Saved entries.
____
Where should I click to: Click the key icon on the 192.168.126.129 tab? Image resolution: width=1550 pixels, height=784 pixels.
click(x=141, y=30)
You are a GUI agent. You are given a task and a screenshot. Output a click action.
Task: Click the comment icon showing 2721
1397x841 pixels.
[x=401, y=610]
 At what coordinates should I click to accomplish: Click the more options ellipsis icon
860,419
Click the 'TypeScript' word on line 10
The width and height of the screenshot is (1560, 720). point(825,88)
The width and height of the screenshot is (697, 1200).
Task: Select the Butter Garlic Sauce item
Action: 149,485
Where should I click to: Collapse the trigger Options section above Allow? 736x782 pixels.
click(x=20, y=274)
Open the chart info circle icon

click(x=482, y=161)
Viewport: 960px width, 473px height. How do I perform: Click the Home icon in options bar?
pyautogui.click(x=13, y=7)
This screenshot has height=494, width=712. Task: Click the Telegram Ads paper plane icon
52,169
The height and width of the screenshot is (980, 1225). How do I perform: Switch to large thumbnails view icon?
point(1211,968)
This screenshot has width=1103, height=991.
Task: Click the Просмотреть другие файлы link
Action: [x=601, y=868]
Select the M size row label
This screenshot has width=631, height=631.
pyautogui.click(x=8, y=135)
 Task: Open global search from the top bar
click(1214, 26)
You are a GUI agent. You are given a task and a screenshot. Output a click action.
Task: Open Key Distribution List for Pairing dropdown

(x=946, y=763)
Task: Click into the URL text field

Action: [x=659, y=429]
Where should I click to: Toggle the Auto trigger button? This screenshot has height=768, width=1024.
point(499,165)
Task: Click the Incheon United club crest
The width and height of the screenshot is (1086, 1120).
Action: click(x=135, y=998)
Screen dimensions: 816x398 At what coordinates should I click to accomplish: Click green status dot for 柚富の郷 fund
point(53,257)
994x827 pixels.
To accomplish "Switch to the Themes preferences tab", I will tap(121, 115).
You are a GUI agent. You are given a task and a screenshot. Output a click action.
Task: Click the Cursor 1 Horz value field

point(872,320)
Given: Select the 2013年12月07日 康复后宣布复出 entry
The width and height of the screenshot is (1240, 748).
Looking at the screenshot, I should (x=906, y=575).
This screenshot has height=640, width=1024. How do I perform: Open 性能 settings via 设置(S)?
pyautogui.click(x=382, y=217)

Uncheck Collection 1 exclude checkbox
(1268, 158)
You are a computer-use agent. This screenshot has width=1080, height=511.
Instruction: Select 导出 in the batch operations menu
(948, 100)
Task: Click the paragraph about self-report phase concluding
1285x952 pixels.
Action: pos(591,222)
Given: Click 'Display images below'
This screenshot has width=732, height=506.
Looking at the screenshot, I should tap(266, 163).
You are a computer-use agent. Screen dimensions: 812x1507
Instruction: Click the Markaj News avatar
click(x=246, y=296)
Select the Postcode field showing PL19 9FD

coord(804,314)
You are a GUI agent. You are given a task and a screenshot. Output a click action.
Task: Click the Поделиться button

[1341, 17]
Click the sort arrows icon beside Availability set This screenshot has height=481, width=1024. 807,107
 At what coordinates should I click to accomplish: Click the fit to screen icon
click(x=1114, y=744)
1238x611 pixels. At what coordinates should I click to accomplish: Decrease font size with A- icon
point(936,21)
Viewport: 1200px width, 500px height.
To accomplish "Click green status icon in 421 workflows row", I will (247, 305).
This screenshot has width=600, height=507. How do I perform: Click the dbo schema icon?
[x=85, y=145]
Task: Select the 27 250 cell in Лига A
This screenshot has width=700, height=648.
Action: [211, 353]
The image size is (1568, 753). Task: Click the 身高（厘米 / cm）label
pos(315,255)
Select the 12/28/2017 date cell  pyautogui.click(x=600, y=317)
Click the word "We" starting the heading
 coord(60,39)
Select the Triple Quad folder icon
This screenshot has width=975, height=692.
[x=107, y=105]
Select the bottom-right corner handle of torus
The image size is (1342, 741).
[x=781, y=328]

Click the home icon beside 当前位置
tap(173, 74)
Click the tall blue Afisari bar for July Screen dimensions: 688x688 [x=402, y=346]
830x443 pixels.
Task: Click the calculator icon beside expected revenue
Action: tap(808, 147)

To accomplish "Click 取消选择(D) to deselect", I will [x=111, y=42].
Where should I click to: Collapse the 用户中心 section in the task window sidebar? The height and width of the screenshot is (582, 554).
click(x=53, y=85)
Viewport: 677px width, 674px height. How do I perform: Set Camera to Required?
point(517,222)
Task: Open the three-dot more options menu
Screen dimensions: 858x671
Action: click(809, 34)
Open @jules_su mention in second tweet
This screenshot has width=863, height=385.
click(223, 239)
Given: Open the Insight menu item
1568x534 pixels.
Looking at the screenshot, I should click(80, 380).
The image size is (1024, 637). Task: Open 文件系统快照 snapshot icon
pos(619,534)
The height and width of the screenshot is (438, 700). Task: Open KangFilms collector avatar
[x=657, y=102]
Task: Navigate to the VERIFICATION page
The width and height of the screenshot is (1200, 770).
____
Could you restate all of the lines above without altering a single word?

Solution.
Where should I click to: Click the key icon on the 192.168.126.129 tab? Image resolution: width=1550 pixels, height=784 pixels.
click(x=141, y=30)
You are a GUI agent. You are given a task and a screenshot. Output a click action.
Task: Click the comment icon showing 2721
1397x841 pixels.
[x=401, y=610]
 At what coordinates should I click to accomplish: Click the more options ellipsis icon
860,419
Click the 'TypeScript' word on line 10
The width and height of the screenshot is (1560, 720). point(825,88)
The width and height of the screenshot is (697, 1200).
Task: Select the Butter Garlic Sauce item
Action: 149,485
Where should I click to: Collapse the trigger Options section above Allow? 736x782 pixels.
click(x=20, y=274)
Open the chart info circle icon

click(x=482, y=161)
Viewport: 960px width, 473px height. How do I perform: Click the Home icon in options bar?
pyautogui.click(x=13, y=7)
This screenshot has height=494, width=712. Task: Click the Telegram Ads paper plane icon
52,169
The height and width of the screenshot is (980, 1225). How do I perform: Switch to large thumbnails view icon?
point(1211,968)
This screenshot has width=1103, height=991.
Task: Click the Просмотреть другие файлы link
Action: [x=601, y=868]
Select the M size row label
This screenshot has width=631, height=631.
pyautogui.click(x=8, y=135)
 Task: Open global search from the top bar
click(1214, 26)
You are a GUI agent. You are given a task and a screenshot. Output a click action.
Task: Open Key Distribution List for Pairing dropdown

(x=946, y=763)
Task: Click into the URL text field

Action: [x=659, y=429]
Where should I click to: Toggle the Auto trigger button? This screenshot has height=768, width=1024.
point(499,165)
Task: Click the Incheon United club crest
The width and height of the screenshot is (1086, 1120).
Action: click(x=135, y=998)
Screen dimensions: 816x398 At what coordinates should I click to accomplish: Click green status dot for 柚富の郷 fund
point(53,257)
994x827 pixels.
To accomplish "Switch to the Themes preferences tab", I will tap(121, 115).
You are a GUI agent. You are given a task and a screenshot. Output a click action.
Task: Click the Cursor 1 Horz value field

point(872,320)
Given: Select the 2013年12月07日 康复后宣布复出 entry
The width and height of the screenshot is (1240, 748).
Looking at the screenshot, I should (x=906, y=575).
This screenshot has height=640, width=1024. How do I perform: Open 性能 settings via 设置(S)?
pyautogui.click(x=382, y=217)

Uncheck Collection 1 exclude checkbox
(1268, 158)
You are a computer-use agent. This screenshot has width=1080, height=511.
Instruction: Select 导出 in the batch operations menu
(948, 100)
Task: Click the paragraph about self-report phase concluding
1285x952 pixels.
Action: pos(591,222)
Given: Click 'Display images below'
This screenshot has width=732, height=506.
Looking at the screenshot, I should tap(266, 163).
You are a computer-use agent. Screen dimensions: 812x1507
Instruction: Click the Markaj News avatar
click(x=246, y=296)
Select the Postcode field showing PL19 9FD

coord(804,314)
You are a GUI agent. You are given a task and a screenshot. Output a click action.
Task: Click the Поделиться button

[1341, 17]
Click the sort arrows icon beside Availability set This screenshot has height=481, width=1024. 807,107
 At what coordinates should I click to accomplish: Click the fit to screen icon
click(x=1114, y=744)
1238x611 pixels. At what coordinates should I click to accomplish: Decrease font size with A- icon
point(936,21)
Viewport: 1200px width, 500px height.
To accomplish "Click green status icon in 421 workflows row", I will (247, 305).
This screenshot has width=600, height=507. How do I perform: Click the dbo schema icon?
[x=85, y=145]
Task: Select the 27 250 cell in Лига A
This screenshot has width=700, height=648.
Action: [211, 353]
The image size is (1568, 753). Task: Click the 身高（厘米 / cm）label
pos(315,255)
Select the 12/28/2017 date cell  pyautogui.click(x=600, y=317)
Click the word "We" starting the heading
 coord(60,39)
Select the Triple Quad folder icon
This screenshot has width=975, height=692.
[x=107, y=105]
Select the bottom-right corner handle of torus
The image size is (1342, 741).
[x=781, y=328]

Click the home icon beside 当前位置
tap(173, 74)
Click the tall blue Afisari bar for July Screen dimensions: 688x688 [x=402, y=346]
830x443 pixels.
Task: Click the calculator icon beside expected revenue
Action: tap(808, 147)

To accomplish "Click 取消选择(D) to deselect", I will [x=111, y=42].
Where should I click to: Collapse the 用户中心 section in the task window sidebar? The height and width of the screenshot is (582, 554).
click(x=53, y=85)
Viewport: 677px width, 674px height. How do I perform: Set Camera to Required?
point(517,222)
Task: Open the three-dot more options menu
Screen dimensions: 858x671
Action: click(809, 34)
Open @jules_su mention in second tweet
This screenshot has width=863, height=385.
click(223, 239)
Given: Open the Insight menu item
1568x534 pixels.
Looking at the screenshot, I should click(80, 380).
The image size is (1024, 637). Task: Open 文件系统快照 snapshot icon
pos(619,534)
The height and width of the screenshot is (438, 700). Task: Open KangFilms collector avatar
[x=657, y=102]
Task: Navigate to the VERIFICATION page
The width and height of the screenshot is (1200, 770).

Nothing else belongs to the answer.